── SUPPLIED DATA ──

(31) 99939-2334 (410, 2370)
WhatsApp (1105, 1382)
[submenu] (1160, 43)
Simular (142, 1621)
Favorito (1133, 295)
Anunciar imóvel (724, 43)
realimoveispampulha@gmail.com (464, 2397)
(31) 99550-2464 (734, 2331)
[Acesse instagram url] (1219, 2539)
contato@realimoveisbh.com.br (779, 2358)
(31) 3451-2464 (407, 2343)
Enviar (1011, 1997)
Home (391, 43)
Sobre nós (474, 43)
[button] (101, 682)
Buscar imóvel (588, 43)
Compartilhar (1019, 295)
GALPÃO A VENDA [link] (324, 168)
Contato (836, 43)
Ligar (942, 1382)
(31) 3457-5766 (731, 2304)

───
── SUPPLIED DATA ──

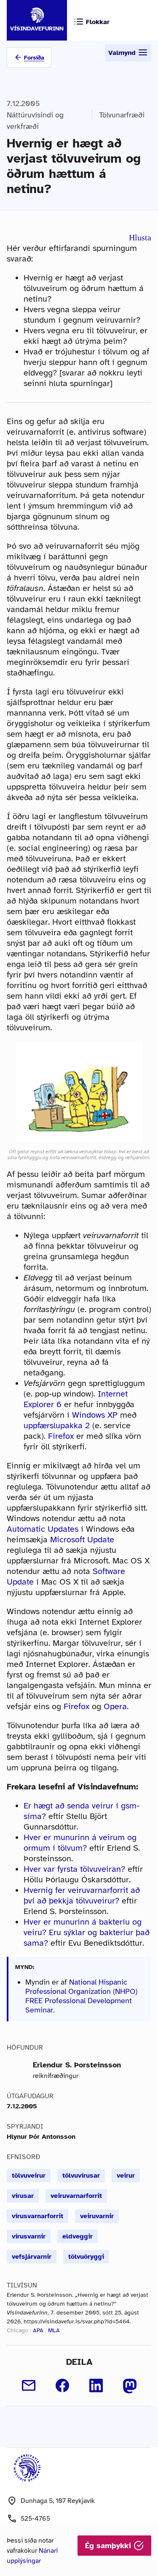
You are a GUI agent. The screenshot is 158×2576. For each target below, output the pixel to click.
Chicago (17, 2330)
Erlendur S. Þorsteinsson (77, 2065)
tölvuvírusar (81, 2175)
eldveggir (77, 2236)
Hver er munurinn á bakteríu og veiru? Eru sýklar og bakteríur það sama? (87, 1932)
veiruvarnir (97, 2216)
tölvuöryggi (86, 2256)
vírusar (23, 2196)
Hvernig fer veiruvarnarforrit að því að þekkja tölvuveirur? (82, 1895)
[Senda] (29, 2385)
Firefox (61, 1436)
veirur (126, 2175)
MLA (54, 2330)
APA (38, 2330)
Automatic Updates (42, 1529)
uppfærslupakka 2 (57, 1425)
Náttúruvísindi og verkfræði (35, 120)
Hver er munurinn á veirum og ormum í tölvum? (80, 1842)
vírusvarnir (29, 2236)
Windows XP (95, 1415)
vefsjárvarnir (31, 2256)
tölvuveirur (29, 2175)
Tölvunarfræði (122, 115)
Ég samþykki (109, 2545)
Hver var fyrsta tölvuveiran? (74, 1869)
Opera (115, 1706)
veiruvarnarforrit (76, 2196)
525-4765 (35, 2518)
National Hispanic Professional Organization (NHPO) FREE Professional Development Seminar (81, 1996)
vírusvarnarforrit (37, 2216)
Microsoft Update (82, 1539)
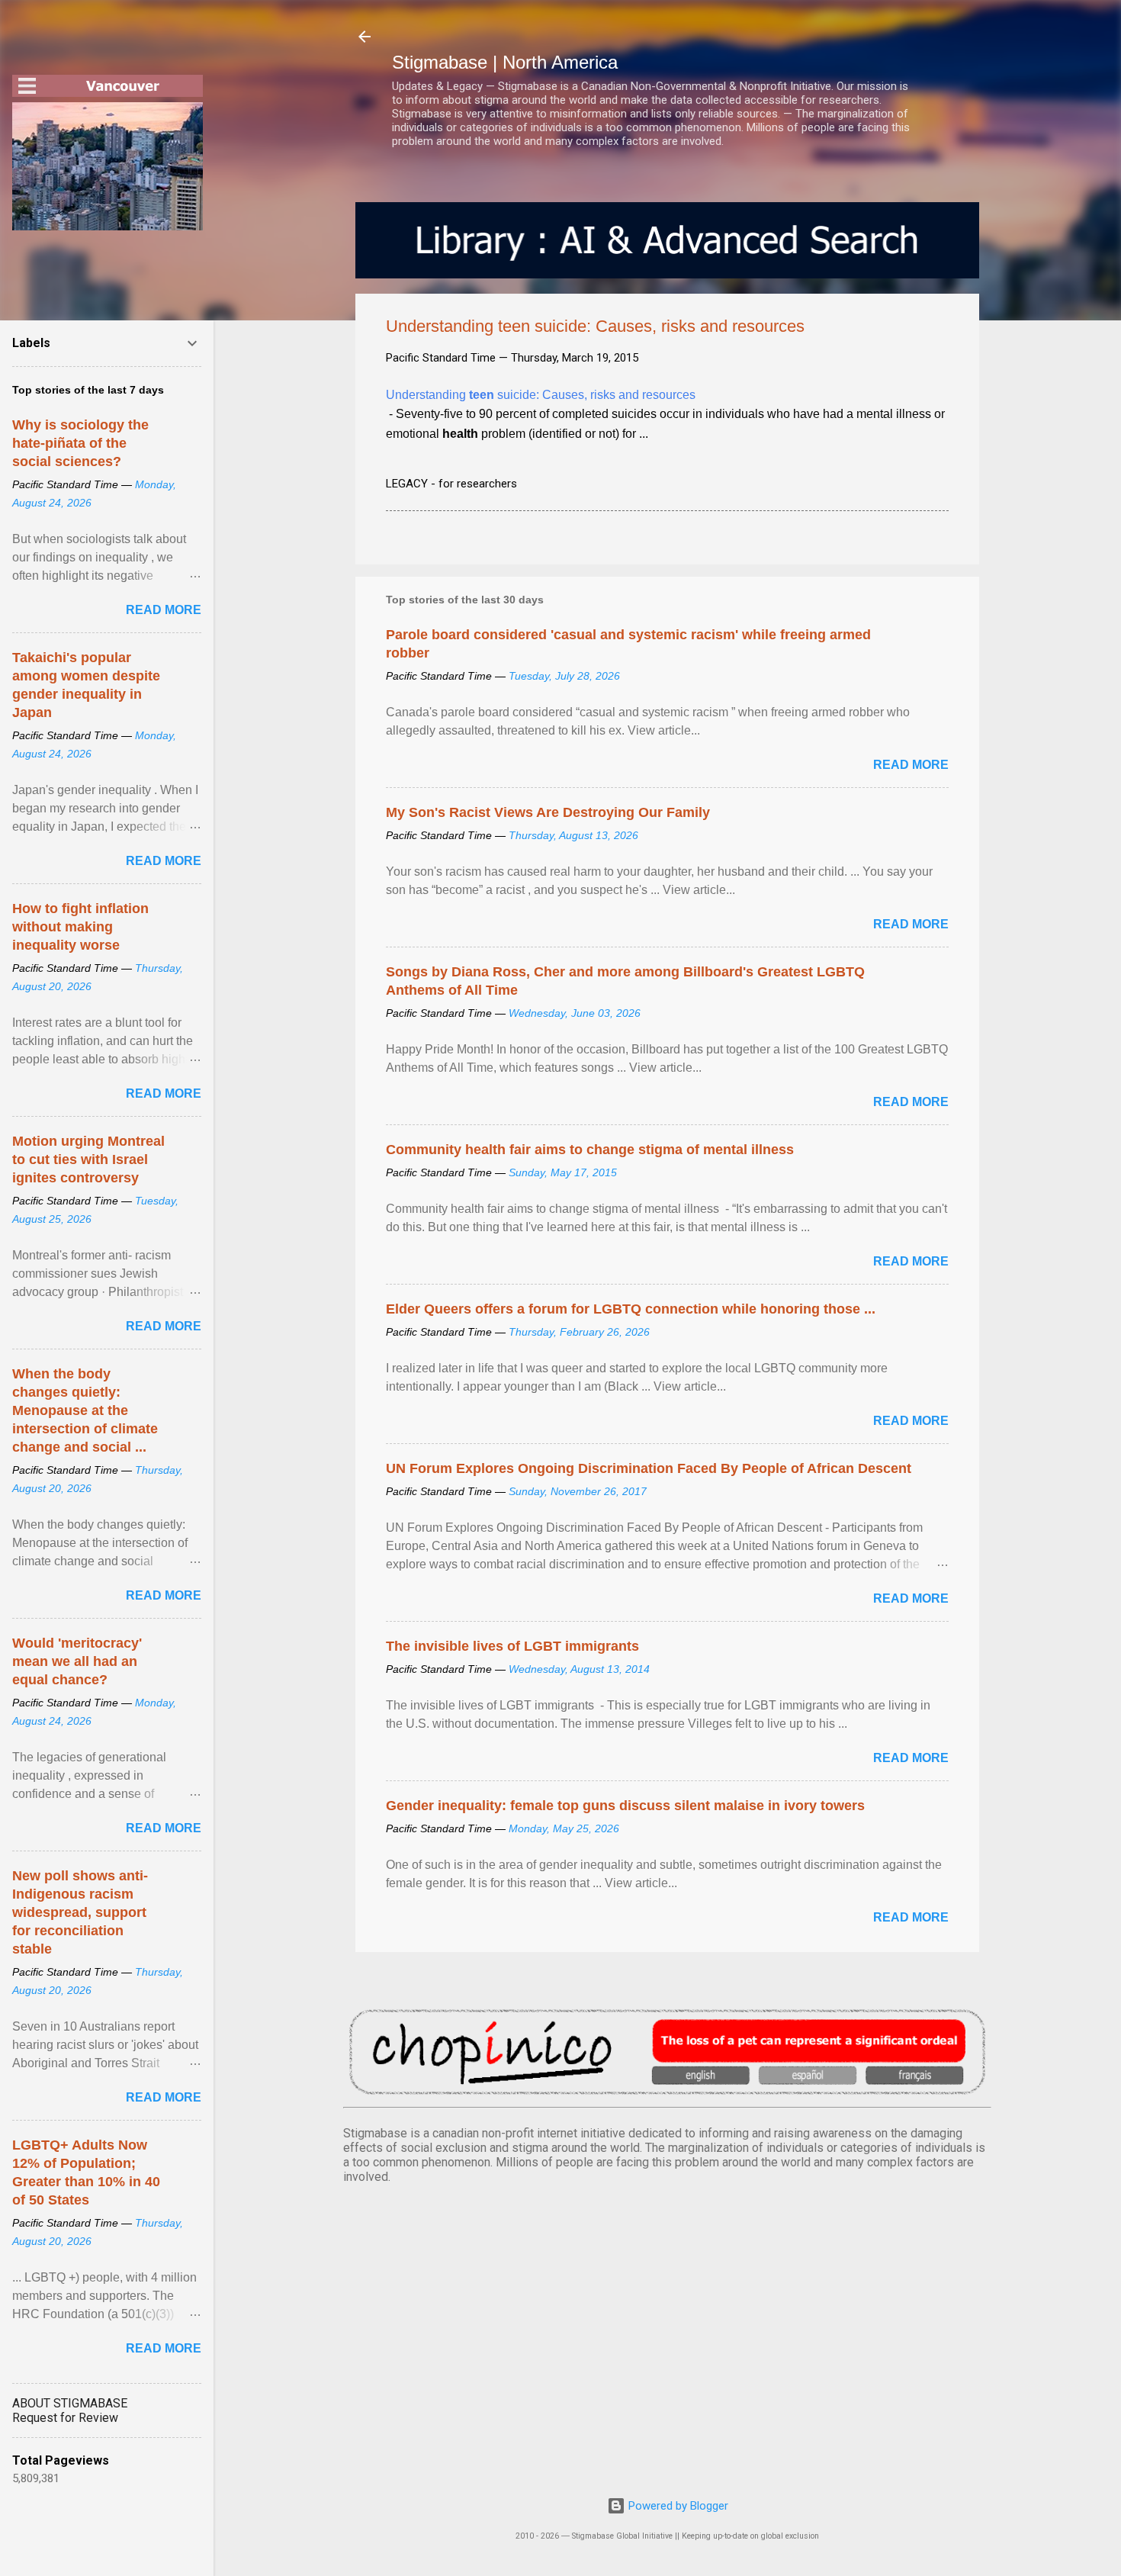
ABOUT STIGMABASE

───

◆ THE TASK
Nothing but the lines above from the one that has "vírusvarnarforrit (37, 2216)" down to the one that has "ABOUT STIGMABASE" belongs in the answer, copied exactly, without pictures.

◆ ANSWER
vírusvarnarforrit (37, 2216)
Microsoft Update (82, 1539)
ABOUT STIGMABASE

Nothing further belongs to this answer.